Alice in Underland?

March 10, 2010

Warning: Spoilers ensue.

So I saw Tim Burton’s Alice in Wonderland recently.
This is important for a multitude of reasons. One is that I saw a film. In a cinema. For the first time in three months. As a self confessed film nut, this is ridiculous. I’ve gone three months without being in a cinema? How did that happen?

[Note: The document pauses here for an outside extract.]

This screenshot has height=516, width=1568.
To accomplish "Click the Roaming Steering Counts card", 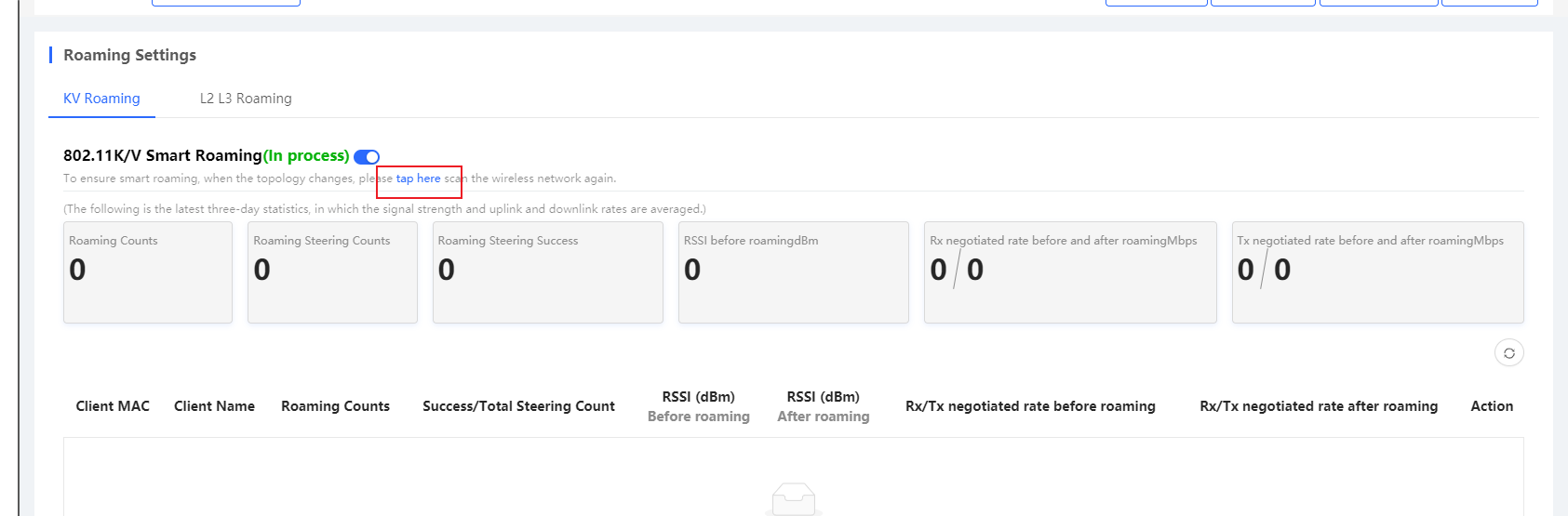I will point(332,272).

A second reason is this is the first film I saw in 3D. Let me be petty for a moment and say that the film industry is inconveniencing me and thus no one should have this fancy technology. It’s pretty, sure but uh… actually it’s really pretty. But I spent 15 minutes straining my eyes, felt incredibly goofy and had a really sore nose for ages afterwards. You see, I’m pretty much blind so my glasses are already pretty thick and now to watch this film I have to wear a second pair? It was painful to settle in to them, no exaggeration, and I’m failing to see how a technology that inconveniences such a common disability is really the way of the future. No 3D, go 2D, waiting for 4D.
A third reason is I really like Tim Burton, as in he’s pretty much one of the biggest influences on my creative endeavours and I can and will see every film he produces simply because his name is behind it. That’s context for when I say this film isn’t that good.
All right, let’s break it down here. In this film Alice travels back to a darker Wonderland to escape from the troubles in her life. No, back down American McGee, this isn’t plagiarism, it’s just the exact same idea as so many other authors and fan fiction writers have had over the years. This isn’t bad however, as it does allow for some psychological depth to the otherwise absurd and surreal Wonderland and Burton does a good job of it by not featuring any one great tragedy in Alice’s life but instead plays upon the culture and sensibilities of Victorian England.
Okay, all well and good, escapism ahoy. The Garden Party goes on that little bit too long really, but is otherwise manageable and we’re quickly reintroduced to Wonderland in all its odd glory. Except it’s Underland. And Alice doesn’t remember it at all.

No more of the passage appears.